Corinna Underwood has been a published author for more than a decade. Her non-fiction has been published in many outlets including Fox News, CrimeDesk24, Life Extension, Chronogram, After Dark and Alive.

3 Latest News Breaks in Emerging Tech – September 22, 2014

Squishy Robot Uses Explosions to Jump

Soft robotics is a rapidly growing field and one of the latest designs is a squishy robot that can jump around. Spectrum.ieee.org details an innovative soft robot created by a research team at Harvard University that uses explosions to jump in the air. Presented at the IEEE International Conference on Intelligent Robots and Systems (IROS), in Chicago last week, the soft bot is made from silicon and has three limbs. It has a built-in “explosive actuator” that uses a reaction between butane and oxygen to launch it into the air. The odd looking robot’s legs are pneumatically inflated to control the direction of the jump. It then gets an injection of fuel to a container on its underside. A spark is created to ignite the butane-oxygen mixture, creating a mini explosion. This launches the untethered device 0.6 meter into the air.

Google’s Smart Silverware Counteracts Hand Tremors

One of the symptoms of medical conditions such as Parkinson’s disease is hand tremors. This can make it extremely difficult for patients to manipulate food utensils.
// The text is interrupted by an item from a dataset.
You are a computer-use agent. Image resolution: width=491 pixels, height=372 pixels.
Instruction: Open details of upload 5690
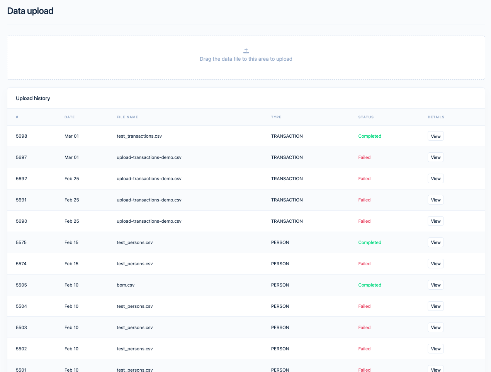coord(435,221)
According to a Forbes report, Google has developed a set of silverware that can counteract hand tremors by utilizing a new technology known as active cancellation of tremor (ACT).  The utensils have built-in sensors that detect movements as they happen. The sensors simultaneously produce rapid counter-movements to reduce cancel out the debilitating tremors.
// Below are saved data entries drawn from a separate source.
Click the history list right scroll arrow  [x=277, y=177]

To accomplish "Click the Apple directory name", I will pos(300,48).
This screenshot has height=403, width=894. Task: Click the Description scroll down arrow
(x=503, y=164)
Mixed-Reality Technology to Take Care of Wounded Soldiers

Remember playing the board game Operation when you were a kid? A research team at Florida University is using the same principle as the game in a “mixed-reality” setting to train military doctors, according to a report at WUFT.org. The simulators combine the virtual with the physical to allow doctors to practice medical procedures that require precision, such as delivering anesthesia to a patient with broken ribs, where imprecision with the needle could be fatal. Other simulations use sections of the human body created using a 3-D printer, on which doctors can practice other delicate procedures.